CPU caching scemes...

sao123

Lifer
May 27, 2002
12,650
203
106
I was reading a little bit about about inclusive & exclusive caching on cpu, but which is better?
It seems that (if i understood) inclusive cache may be a little faster for L1 misses that hit in L2 or L3.
But it seems that exclusive, gives you more maximum effective cache.
Plus what is the best replacement algorithms for each.

But i fail to understand the associativity and blocking vs non-blocking concepts.
 

Lynx516

Senior member
Apr 20, 2003
272
0
0
Exclusive is more cache efficent (as you dont have the L1 cache repeated in the L2 cache) However to make the cache exclusive uses up alot of transistors and transistors = money. So basically it is a trade off bettween the hit you get if you hvae the effective reduction of cache due to the overlap and how much it will cost you to make it exclusive.
 

CTho9305

Elite Member
Jul 26, 2000
9,214
1
81
I don't think there is a clear-cut answer to whether inclusive or exlusive cache is better. If there was, you wouldn't see Athlons one way and Pentiums the other. Both types of caches usually use LRU (or pseudo LRU, since LRU for many-way-associative caches is not feasible).

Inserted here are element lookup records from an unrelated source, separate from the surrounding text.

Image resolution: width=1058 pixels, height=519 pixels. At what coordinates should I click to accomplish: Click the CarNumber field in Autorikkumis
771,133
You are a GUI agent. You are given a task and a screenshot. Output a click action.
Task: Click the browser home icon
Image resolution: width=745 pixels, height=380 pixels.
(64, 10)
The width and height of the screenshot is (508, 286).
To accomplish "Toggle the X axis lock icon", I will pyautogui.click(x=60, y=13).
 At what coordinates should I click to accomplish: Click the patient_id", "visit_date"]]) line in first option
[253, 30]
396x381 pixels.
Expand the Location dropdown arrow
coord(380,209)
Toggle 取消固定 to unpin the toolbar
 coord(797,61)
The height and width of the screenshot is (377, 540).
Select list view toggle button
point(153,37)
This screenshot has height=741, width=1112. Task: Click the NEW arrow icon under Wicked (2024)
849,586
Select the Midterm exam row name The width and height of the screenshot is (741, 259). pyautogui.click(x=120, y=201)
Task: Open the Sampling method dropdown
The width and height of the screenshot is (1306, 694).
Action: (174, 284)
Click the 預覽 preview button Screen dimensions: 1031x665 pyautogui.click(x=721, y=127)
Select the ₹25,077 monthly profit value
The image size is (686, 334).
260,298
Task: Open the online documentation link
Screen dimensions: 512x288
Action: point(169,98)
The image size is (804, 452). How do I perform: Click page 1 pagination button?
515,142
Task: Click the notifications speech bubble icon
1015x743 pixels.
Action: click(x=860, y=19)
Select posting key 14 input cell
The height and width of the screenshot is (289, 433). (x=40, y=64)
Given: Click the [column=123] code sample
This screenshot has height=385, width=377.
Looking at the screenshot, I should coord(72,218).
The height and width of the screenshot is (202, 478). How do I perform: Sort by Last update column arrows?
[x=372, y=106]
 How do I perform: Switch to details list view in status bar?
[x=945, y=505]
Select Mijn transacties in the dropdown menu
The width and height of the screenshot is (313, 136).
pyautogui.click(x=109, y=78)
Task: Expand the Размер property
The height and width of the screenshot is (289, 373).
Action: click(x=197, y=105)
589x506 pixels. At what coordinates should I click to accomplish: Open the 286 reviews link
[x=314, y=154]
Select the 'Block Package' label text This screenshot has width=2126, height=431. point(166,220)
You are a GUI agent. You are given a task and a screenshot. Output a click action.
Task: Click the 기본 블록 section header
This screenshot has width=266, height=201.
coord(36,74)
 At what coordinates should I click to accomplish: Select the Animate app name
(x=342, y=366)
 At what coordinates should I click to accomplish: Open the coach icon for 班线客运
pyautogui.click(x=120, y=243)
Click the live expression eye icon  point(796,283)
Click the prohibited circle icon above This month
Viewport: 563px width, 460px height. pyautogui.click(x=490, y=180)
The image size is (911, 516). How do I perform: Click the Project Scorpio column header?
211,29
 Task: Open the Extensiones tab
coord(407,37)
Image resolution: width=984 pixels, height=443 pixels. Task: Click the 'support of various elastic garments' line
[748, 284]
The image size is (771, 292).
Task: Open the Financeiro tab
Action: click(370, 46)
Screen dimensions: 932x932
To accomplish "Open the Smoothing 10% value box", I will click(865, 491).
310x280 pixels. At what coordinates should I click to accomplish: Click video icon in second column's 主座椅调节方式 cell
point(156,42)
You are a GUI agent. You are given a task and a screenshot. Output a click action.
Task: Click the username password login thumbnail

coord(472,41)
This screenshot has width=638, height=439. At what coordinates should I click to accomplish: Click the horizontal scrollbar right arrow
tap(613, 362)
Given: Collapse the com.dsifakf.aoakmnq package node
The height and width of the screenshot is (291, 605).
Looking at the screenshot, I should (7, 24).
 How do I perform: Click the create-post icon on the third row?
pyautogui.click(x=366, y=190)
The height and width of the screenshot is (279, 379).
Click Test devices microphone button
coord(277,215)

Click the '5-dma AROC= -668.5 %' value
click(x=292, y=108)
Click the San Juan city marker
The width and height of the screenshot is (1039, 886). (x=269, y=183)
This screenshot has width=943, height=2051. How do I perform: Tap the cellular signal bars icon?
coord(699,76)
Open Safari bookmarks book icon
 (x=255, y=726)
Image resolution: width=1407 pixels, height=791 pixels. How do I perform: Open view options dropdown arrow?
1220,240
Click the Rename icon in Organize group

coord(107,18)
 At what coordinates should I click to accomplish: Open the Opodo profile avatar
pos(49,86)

A blocking cache can only service one request at a time. If you ask it for word at location x, you have to wait for it to give you back the data before you can do anything else. A non-blocking cache allows you to continue executing instructions while you're waiting for x. I don't know if calling the cache blocking or non-blocking makes sense - as far as I can tell, the cache is the same, but the CPU core is different. An out-of-order computer might encounter code like:
lw r2, r3 ;read memory[r2] into r3
add r4, r0, r0 ; r4 = 0
add r4, r5, r6 ; r4 = r5+r6
add r4, r7, r8 ; r4 = r5+r6+r7+r8
sub r4, r4, r2 ; r4 = r5+r6+r7+r8-r2
In a blocking design, once we hit the "lw", we can't do anything else until the data comes back. On a modern CPU with 3 cycle L1, you're stuck for 3 cycles. In a non-blocking design, the CPU can keep going until it hits something that depends on that load (the sub instrction), so since there are 3 instructions in between, if you had only one pipeline, you would experience no extra delay - the memory load would appear to be instantaneous.

It's even worse for stores - a load often occurs soon before its data is needed, so with 3-way superscalar machines, you might not have 9 instructions before a dependent one to keep you busy for 3 cycles, but with a store, you're rarely dependent on it. A blocking cache stops you at every store, while a non-blocking cache would effectively make stores free.

Do you understand direct-mapped caches? Let's say you have an 8-entry direct-mapped cache. When you're given a memory location to read from, you just take the address modulo 8 (look at the last 3 bits of the address), and you have to use that cache location. There is no real "replacement policy" - any address can go in one spot, and if data is already there, you have to evict it. The advantage of a direct-mapped cache is that it's simple. The disadvantage is that if you have many accesses to addresses that map to the same location, you'll be "thrashing" - repeatedly evicting and loading the same data (consider a program that accesses memory location 3 and location 11 over and over again - both locations fight for cache location 3. To determine a cache hit, you just compare the tag to the address requested and are done.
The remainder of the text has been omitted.